* [EXTRACT PROVIDED]:
Awesome! Feel free to add comments to the code as appropriate based on whatever bits you found most necessary :slight_smile: I haven’t checked the code, but I’m guessing the issue was here:

self.sched = LR_Finder(layer_opt, len(self.data.trn_dl), end_lr, linear=linear)

That second param presumably needs to be multiplied by # epochs?


(Andrea de Luca) #8

@jeremy: yes, it is the easiest way to do it, though I (guiltily) needed a while to figure it out :neutral_face:

One could patch the code (and comments) as follows:

 def lr_find(self, start_lr=1e-5, end_lr=10, wds=None, linear=False, run_for=1):
        """Helps you find an optimal learning rate for a model.

         It uses the technique developed in the 2015 paper
         `Cyclical Learning Rates for Training Neural Networks`, where
         we simply keep increasing the learning rate from a very small value,
         until the loss starts decreasing.

        Args:
            start_lr (float/numpy array) : Passing in a numpy array allows you
                to specify learning rates for a learner's layer_groups
            end_lr (float) : The maximum learning rate to try.
            wds (iterable/float)
            run_for (Int) : the number of cycles we want to run the finder over.

        Examples:
            As training moves us closer to the optimal weights for a model,
            the optimal learning rate will be smaller. We can take advantage of
            that knowledge and provide lr_find() with a starting learning rate
            1000x smaller than the model's current learning rate as such:

            >> learn.lr_find(lr/1000)

            >> lrs = np.array([ 1e-4, 1e-3, 1e-2 ])
            >> learn.lr_find(lrs / 1000)

* [GIVEN EXERCISE 1]:
Answer these questions using the forum excerpt, giving each answer on its own line marked like its question:
(a) What default value does end_lr have in the proposed lr_find signature?
(b) In what year was the paper named in the docstring published?
(c) In the docstring's example, how much smaller than the model's current learning rate is the starting learning rate?
* [GIVEN EXERCISE 2]:
Reproduce the forum excerpt verbatim from "One could patch" to "for a model.".
* [GIVEN EXERCISE 3]:
Decide whether each statement agrees with the forum excerpt. Answer yes or no, and quote the words from the excerpt that decide it.
(a) The first poster checked the code before guessing where the issue was.
(b) The run_for argument gives the number of cycles to run the finder over.
(c) According to the docstring, the optimal learning rate grows as training moves closer to the optimal weights.

* [DATA]:
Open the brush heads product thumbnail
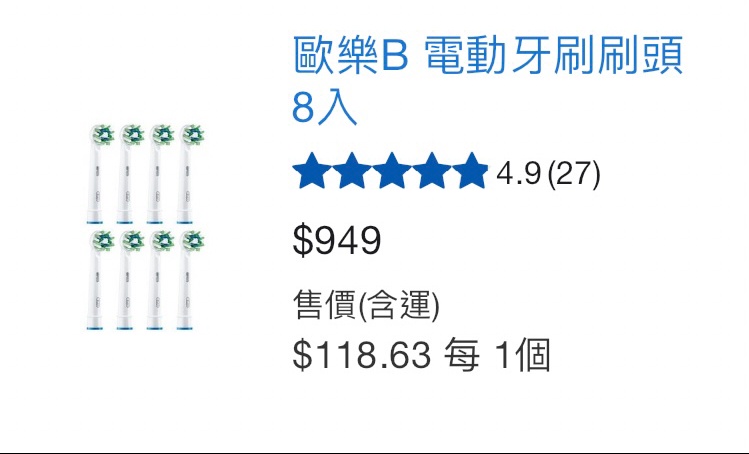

* [PROBLEM SOLUTION 1]:
(a) 10
(b) 2015
(c) 1000x smaller

* [PROBLEM SOLUTION 2]:
One could patch the code (and comments) as follows:

 def lr_find(self, start_lr=1e-5, end_lr=10, wds=None, linear=False, run_for=1):
        """Helps you find an optimal learning rate for a model.

* [PROBLEM SOLUTION 3]:
(a) No: "I haven’t checked the code"
(b) Yes: "run_for (Int) : the number of cycles we want to run the finder over."
(c) No: "the optimal learning rate will be smaller."